__PAGE EXCERPT__.
○ ○ ○ ○

In March 2020, when COVID-19 hit the United States hard, Katy Brown was actively searching for an alternative way to bring their spring season at Barter Theatre to life.
Brown, the artistic director of Barter Theatre, looked at amphitheaters, fairgrounds and parking lots as potential venues, but was not too sold on the idea. Located in Abingdon, Virginia, Brown had an epiphany by late April that she wanted to use the Moonlite Drive-In to stage their productions during the pandemic. She had come across the Moonlite when she visited as an intern for Barter.
“I was looking for venues every weekend in a row,” said Brown. “I was sure that the Moonlite was what I wanted to use by late April, the month of May was about convincing people that I wasn’t crazy. We had so many businesses, community members and government officials, everybody kind of got on board during the month of May. We were building out there by the beginning of June.”

○ ○ ○ ○

__DATA__.
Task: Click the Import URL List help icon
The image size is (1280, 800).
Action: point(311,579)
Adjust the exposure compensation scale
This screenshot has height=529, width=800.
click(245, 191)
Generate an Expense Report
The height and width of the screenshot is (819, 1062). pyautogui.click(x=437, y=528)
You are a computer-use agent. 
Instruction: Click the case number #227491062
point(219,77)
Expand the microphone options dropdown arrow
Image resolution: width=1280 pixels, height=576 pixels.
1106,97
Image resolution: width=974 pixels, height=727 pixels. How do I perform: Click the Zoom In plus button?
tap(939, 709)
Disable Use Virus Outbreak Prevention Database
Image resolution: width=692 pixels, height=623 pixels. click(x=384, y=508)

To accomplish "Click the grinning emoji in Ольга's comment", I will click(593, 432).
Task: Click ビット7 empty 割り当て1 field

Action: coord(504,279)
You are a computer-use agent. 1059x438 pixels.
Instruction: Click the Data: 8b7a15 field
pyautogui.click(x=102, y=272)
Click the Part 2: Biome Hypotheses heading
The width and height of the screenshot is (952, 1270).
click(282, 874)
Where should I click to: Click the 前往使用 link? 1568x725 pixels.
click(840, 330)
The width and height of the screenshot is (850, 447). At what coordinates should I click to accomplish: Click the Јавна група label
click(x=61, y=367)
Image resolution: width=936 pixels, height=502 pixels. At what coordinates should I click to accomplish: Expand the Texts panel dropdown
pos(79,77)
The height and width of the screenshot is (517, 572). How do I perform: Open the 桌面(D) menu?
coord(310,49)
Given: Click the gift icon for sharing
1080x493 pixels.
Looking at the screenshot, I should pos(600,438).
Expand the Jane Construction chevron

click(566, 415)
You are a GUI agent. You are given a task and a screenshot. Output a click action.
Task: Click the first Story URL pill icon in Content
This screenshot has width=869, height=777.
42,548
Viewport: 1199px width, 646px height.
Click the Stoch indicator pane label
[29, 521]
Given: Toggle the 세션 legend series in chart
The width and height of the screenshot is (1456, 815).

○ ○ ○ ○

__PROMPT A__. Name the groups that, according to Brown in the Barter Theatre passage, got on board during the month of May.
__PROMPT B__. Continue the passage about Barter Theatre and the Moonlite Drive-In from the point where it stops.
You can complete the tasks without the entries.

__ANSWER A__. Businesses, community members, government officials

__ANSWER B__.
Yet Barter was unaware of the obstacles they would face in restoring the Moonlite. The original owners of the Moonlite were hesitant to let the theatre renovate and use their property. There was no electricity, it was overgrown and the drive-in speakers looked as if they had been busted open with a bat and someone stole the wiring out of them. The community, hired workers and furloughed theatre staff banded together to work on bringing their productions to life that summer at the Moonlite.